Penetapan harga merupakan salah satu keputusan terpenting dalam perusahaan. Kotler, dkk (2005:665) mengemukakan harga adalah jumlah uang yang dikenakan untuk suatu produk atau layanan, atau jumlah nilai yang dipertukarkan konsumen untuk mendapatkan atau menggunakan produk atau layanan tersebut. Tjiptono (2016:218) bahwa harga merupakan satu-satunya unsur bauran pemasaran yang mendatangkan pemasukan atau pendapatan bagi perusahaan, sedangkan ketiga unsur lainnya (produk, distribusi, dan promosi) menyebabkan timbulnya biaya (pengeluaran). Sedangkan Malau (2017:126) bahwa harga adalah alat pengukur dasar sebuah sistem ekonomi karena harga mempengaruhi alokasi faktor-faktor produksi. Dalam peranannya sebagai penentu alokasi sumber-sumber yang langka, harga menentukan apa yang harus di produksi (penawaran) dan siapa yang akan memperoleh berapa banyak barang atau jasa yang diproduksi (permintaan).

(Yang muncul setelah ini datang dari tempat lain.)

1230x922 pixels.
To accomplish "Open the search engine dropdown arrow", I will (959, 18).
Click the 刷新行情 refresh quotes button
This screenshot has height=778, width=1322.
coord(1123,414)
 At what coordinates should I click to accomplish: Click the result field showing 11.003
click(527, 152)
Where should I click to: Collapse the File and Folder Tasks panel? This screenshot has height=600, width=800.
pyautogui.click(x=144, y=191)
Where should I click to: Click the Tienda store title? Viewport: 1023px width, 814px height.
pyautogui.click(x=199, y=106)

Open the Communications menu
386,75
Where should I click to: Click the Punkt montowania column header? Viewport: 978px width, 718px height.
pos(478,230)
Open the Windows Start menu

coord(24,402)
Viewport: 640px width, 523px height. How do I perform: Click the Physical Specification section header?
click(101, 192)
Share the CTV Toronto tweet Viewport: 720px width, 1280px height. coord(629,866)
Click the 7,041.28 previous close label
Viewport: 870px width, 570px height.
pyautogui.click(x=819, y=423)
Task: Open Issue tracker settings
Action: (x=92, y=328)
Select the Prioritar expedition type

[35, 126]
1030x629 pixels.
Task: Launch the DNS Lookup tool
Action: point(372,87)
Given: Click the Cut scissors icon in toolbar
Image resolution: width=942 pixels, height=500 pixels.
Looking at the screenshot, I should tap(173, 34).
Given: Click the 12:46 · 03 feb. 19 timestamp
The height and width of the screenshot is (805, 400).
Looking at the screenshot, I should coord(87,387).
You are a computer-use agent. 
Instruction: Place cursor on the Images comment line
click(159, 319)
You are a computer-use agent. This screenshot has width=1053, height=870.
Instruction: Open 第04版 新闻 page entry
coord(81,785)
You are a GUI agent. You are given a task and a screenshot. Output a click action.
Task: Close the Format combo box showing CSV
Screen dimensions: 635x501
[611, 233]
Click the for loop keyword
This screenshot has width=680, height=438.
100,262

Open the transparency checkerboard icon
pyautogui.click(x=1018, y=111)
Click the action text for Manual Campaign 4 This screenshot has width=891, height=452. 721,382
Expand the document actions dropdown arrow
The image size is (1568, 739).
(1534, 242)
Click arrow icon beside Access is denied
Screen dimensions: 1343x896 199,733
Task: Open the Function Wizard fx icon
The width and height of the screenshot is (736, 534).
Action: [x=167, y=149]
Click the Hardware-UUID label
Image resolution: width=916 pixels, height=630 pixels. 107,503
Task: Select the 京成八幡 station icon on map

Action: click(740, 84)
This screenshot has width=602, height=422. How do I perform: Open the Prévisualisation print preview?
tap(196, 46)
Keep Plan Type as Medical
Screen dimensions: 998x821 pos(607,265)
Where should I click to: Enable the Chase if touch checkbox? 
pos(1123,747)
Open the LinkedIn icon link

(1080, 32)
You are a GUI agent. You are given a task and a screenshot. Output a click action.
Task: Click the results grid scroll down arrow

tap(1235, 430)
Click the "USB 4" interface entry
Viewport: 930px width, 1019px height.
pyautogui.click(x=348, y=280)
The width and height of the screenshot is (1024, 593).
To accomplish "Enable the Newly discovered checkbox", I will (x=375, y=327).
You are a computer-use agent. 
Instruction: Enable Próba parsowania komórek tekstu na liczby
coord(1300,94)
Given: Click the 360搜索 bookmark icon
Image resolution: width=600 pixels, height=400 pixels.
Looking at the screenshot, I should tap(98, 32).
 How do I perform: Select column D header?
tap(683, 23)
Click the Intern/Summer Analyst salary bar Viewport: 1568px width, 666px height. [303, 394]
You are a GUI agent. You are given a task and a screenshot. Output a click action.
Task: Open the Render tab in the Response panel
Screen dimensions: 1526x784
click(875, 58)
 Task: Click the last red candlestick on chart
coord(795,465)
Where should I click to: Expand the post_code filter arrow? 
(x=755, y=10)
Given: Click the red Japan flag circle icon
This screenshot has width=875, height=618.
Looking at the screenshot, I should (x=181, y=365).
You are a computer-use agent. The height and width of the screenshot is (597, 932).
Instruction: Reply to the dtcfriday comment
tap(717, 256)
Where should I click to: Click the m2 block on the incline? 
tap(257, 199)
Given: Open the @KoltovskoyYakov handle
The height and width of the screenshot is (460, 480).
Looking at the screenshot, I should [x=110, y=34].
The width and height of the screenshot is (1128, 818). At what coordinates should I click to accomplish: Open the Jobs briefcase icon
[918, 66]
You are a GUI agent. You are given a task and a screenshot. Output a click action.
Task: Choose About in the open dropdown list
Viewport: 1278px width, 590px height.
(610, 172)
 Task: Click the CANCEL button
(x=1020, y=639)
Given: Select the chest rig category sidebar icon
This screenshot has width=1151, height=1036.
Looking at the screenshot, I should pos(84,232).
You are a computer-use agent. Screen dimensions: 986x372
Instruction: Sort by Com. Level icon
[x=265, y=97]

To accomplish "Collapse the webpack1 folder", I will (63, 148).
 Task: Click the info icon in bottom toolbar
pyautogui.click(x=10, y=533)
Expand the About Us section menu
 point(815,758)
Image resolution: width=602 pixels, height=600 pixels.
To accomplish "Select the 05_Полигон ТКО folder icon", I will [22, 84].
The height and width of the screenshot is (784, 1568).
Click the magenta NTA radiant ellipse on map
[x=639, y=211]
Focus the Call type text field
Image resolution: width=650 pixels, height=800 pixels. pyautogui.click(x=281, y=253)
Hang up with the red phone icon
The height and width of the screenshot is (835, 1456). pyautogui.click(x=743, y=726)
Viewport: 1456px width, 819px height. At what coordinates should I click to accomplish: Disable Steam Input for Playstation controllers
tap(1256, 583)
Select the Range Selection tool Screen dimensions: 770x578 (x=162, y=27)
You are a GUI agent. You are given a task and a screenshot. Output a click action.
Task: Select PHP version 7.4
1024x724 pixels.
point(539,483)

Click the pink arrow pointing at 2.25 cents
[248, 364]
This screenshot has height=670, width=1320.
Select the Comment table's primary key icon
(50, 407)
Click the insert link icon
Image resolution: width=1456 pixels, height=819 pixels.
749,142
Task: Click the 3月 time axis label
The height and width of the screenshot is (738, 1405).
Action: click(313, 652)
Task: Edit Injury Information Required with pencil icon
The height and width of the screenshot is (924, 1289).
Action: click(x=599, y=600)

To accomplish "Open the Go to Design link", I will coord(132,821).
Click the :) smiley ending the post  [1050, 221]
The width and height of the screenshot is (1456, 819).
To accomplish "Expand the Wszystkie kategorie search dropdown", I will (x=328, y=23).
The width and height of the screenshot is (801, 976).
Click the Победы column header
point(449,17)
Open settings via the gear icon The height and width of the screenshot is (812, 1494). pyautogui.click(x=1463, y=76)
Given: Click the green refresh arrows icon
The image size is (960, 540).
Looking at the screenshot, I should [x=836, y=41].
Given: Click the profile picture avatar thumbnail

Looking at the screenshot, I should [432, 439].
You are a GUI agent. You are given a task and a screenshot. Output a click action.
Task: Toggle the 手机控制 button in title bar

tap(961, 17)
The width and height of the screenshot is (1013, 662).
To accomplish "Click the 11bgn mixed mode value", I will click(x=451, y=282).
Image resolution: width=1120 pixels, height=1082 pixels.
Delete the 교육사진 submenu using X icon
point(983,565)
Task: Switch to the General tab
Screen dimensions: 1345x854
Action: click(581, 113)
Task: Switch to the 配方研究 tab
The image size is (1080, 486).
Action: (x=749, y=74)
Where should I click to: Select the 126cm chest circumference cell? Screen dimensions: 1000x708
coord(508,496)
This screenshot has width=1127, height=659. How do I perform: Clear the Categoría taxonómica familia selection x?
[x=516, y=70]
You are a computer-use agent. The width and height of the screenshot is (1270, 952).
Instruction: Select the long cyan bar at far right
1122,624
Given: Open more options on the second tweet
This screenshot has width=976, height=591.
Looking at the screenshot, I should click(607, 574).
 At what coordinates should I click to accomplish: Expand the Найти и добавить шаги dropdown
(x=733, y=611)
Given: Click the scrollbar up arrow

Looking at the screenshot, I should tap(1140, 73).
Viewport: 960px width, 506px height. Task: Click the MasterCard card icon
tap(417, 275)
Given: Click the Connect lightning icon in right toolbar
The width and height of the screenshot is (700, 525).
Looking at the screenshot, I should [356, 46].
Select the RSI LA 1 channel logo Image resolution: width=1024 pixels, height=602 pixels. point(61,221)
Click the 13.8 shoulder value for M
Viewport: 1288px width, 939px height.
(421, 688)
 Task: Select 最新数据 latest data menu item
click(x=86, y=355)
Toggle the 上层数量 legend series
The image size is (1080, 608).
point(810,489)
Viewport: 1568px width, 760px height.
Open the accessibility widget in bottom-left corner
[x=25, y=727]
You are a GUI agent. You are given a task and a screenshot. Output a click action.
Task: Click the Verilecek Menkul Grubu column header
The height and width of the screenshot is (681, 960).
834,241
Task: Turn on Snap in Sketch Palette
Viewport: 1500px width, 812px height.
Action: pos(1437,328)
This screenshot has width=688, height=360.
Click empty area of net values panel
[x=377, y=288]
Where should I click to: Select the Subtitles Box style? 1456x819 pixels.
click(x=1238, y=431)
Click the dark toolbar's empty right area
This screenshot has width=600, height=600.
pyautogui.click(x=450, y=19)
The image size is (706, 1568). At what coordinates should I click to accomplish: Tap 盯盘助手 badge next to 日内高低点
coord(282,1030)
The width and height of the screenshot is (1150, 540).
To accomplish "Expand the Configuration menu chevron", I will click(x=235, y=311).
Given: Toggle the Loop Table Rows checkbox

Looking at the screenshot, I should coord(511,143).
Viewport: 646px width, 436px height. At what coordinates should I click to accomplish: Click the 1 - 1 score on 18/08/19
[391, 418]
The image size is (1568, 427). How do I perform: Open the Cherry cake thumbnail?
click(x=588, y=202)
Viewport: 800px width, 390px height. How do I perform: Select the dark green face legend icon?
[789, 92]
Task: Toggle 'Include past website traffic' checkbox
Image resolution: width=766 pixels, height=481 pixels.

Faktor harga merupakan salah satu pertimbangan konsumen dalam melakukan pembelian. Hal ini sesuai dengan penelitian yang dilakukan oleh Kristian dan Widayani (2016) dimana dalam penelitian ini menemukan terdapat pengaruh harga terhadap keputusan pembelian, sedangkan Amanah (2012) menemukan ada pengaruh yang signifikan antara harga terhadap keputusan pembelian. Begitu pula dengan Pertiwi, et.al. (2016) yang menemukan bahwa harga tidak berpengaruh signifikan terhadap keputusan pembelian, sehingga dalam penelitian ini tidak konsisten karena ada perbedaan antara penelitian yang dilakukan oleh Kristian dan Widayani (2016), Amanah (2012) dan Pertiwi, et.al. (2016).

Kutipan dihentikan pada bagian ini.